Führt die Krise Ihrer Meinung nach zu einem gesellschaftlichen Wandel?

Da gibt es zwei Anschauungen. Die einen sagen, die Krise hätte die Menschheit tiefgreifend verändert und die Zeit nach Corona würde nicht mehr dieselbe sein. Die anderen sagen, ein wichtiger Punkt sei die Vergesslichkeit. Denken wir nur daran, was in der Flüchtlingskrise passiert ist. Zu Beginn der Krise ist große Hilfsbereitschaft ausgebrochen. Unglaublich viele Menschen haben sich bemüßigt gefühlt, etwas zu unternehmen. Kaum war das Ganze ein Dauerzustand, ist diese Bereitschaft immer kleiner geworden. Der Mensch neigt in seiner Weise dazu, den bequemeren Weg zu gehen. Wenn etwas zu lange dauert und zu anstrengend ist, verflacht die Hilfsbereitschaft sehr schnell.

Laut Maria Katharina Moser, Direktorin der Diakonie Österreich, wird in Zeiten von Corona Solidarität neu entdeckt. Sehen Sie das auch so?

Im Augenblick: Ja. Menschen helfen der alten Nachbarin, sodass sie zu ihren Lebensmitteln kommt. Das ist in einer sehr starken Weise sichtbar geworden. Aber dieselbe alte Frau ist immer noch alleine oder einsam, auch wenn Corona keine Einschränkungen mehr erzwingt. Der eine oder andere bleibt dabei, zu helfen, aber die Mehrheit wird das nicht tun.

Warum befürchten Sie, dass diese Hilfsbereitschaft verflachen wird?

Der Augenblick, in dem das Gefühl, helfen zu müssen, bemerkenswert ausgebrochen ist, hält nicht an. In einer außergewöhnlichen Situation bleibt die Bereitschaft, Außergewöhnliches zu tun, nur so lange, wie diese Situation für alle Beteiligten bedrängend ist. Wenn sie nicht mehr bedrängend ist, verflacht die Hilfsbereitschaft und ist dann wieder beim Alten. Ich persönlich würde nicht vermuten, dass die Menschen nach dieser schweren, weltweiten Gesundheitskrise hilfsbereiter wären, als sie es vorher waren.

Glauben Sie, dass die Krise zumindest Anlass gibt, das Verhältnis von Armut und Wohlstand grundsätzlich zu überdenken?

Nein. Jeder Mensch hat mehrere innere Motivationen. Es gibt empathische Menschen, die vor der Krise schon empathisch waren, in der Krise empathisch sind und nach der Krise empathisch bleiben werden.

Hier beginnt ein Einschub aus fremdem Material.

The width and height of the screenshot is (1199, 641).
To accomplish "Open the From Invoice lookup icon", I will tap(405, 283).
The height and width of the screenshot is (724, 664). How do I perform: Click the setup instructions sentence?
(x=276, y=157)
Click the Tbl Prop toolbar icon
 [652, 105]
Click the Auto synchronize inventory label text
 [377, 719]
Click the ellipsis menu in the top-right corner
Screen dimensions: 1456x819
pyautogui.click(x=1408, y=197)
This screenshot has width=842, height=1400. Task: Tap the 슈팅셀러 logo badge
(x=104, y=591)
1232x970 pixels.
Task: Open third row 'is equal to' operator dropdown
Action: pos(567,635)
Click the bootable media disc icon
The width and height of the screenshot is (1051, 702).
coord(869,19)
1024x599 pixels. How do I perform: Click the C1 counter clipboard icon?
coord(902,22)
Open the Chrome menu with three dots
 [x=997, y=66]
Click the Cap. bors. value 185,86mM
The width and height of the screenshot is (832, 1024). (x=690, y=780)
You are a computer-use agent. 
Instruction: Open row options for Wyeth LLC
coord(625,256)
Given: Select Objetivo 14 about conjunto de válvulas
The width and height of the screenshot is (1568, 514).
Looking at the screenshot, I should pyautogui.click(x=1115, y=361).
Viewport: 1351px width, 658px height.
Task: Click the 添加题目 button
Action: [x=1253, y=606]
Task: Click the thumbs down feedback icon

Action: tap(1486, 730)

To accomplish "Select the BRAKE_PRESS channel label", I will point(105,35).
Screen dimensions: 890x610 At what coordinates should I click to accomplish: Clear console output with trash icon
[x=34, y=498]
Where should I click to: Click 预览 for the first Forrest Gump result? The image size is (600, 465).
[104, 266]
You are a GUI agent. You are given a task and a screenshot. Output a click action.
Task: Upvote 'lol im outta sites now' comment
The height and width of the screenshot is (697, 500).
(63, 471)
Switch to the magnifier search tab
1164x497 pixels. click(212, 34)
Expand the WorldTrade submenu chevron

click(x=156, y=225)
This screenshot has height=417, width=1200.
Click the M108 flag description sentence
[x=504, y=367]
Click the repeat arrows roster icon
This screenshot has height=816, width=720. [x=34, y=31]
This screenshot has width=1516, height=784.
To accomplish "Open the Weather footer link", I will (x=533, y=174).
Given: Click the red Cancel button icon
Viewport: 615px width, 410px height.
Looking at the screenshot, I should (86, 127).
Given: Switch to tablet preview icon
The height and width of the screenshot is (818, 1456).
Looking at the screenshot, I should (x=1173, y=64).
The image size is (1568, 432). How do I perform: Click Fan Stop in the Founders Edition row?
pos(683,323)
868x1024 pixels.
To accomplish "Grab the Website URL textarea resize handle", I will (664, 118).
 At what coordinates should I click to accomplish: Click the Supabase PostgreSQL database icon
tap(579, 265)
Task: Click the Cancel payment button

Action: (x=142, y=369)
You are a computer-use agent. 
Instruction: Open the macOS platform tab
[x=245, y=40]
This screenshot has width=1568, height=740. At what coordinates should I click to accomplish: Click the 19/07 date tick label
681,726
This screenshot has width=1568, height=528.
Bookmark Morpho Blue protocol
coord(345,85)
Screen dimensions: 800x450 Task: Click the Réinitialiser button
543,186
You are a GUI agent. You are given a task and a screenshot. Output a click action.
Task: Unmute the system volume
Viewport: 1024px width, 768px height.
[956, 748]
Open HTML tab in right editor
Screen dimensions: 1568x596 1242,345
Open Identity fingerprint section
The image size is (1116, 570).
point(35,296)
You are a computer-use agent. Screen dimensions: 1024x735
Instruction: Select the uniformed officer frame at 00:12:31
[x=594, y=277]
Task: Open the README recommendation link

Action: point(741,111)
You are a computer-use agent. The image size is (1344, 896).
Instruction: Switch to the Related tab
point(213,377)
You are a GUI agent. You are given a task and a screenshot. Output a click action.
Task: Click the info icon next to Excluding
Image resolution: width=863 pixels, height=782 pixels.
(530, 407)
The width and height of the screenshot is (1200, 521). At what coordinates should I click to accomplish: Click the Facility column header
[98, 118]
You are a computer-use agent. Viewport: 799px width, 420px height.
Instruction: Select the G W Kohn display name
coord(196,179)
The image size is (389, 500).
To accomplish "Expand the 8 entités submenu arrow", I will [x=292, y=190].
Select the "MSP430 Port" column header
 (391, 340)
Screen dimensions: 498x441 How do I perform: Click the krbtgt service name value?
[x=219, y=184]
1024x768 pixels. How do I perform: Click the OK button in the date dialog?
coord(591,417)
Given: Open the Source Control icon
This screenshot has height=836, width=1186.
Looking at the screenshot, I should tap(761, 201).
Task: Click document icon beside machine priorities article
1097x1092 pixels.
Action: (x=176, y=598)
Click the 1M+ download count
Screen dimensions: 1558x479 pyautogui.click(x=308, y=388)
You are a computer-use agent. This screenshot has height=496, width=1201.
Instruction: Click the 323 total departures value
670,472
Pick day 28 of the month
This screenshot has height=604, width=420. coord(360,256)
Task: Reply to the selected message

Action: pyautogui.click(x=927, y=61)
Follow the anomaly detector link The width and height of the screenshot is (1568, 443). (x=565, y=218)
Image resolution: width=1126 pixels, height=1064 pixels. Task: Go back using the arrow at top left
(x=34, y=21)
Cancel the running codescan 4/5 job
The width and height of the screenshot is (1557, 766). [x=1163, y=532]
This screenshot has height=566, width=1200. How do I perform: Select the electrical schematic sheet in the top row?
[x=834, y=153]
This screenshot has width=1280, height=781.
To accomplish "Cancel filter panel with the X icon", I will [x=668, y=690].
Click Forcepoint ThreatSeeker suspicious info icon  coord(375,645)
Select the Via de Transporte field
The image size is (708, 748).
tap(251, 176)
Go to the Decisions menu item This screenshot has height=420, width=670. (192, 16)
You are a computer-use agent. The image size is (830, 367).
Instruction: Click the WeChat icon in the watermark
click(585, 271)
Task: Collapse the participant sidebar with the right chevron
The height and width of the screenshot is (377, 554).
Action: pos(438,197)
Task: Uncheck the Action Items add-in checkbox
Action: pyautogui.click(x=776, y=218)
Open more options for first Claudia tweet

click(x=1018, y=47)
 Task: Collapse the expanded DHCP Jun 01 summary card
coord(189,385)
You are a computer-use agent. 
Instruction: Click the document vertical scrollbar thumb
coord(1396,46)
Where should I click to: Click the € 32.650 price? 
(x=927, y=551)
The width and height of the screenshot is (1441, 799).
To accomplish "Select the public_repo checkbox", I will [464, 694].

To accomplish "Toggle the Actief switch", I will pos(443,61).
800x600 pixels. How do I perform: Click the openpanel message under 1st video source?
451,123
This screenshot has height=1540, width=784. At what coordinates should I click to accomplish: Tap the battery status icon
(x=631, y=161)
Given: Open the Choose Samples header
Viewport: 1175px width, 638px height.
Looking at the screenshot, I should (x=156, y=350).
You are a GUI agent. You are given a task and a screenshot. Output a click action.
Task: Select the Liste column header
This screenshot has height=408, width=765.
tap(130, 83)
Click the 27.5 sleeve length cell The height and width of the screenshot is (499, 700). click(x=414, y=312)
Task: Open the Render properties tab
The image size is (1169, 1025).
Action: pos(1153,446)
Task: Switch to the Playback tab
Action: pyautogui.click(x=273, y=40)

Andere Menschen sind Egomanen, die nur an das denken, was für sie selbst gut, wichtig und notwendig ist. Sie sind zwar dabei, wenn die Kurve der Hilfsbereitschaft ansteigt, aber auch, wenn diese Kurve wieder abflacht. Die westliche Welt lebt schon lange über ihren Verhältnissen. Die Menschen beuten die Armen dieser Welt aus, damit sie es selbst besser haben. Ungeniert, bei KiK ein Leiberl um fünf Euro oder sogar noch weniger zu kaufen. Alle wissen, dass hier Blut daran klebt. Es gibt niemanden, der das nicht weiß. Aber die Menschen gehen trotzdem hin und kaufen es. Die Gier, hat eine Frau einmal zu mir gesagt, ist eine Sau. Das ist so. Noch mehr, noch besser, noch billiger, noch luxuriöser. Der jetzige Zwang, einfacher zu leben, tut uns allen gut, aber ich zweifle an der Nachhaltigkeit. Sobald die Krise vorbei ist und die Dinge wieder einigermaßen erreichbar sind, werden die Menschen sie kaufen. Man gewöhnt sich zu schnell und zu sehr an das, was man haben kann. Da fragt man nicht mehr, was der Preis dafür ist – der Preis ist der Verlust der Menschlichkeit.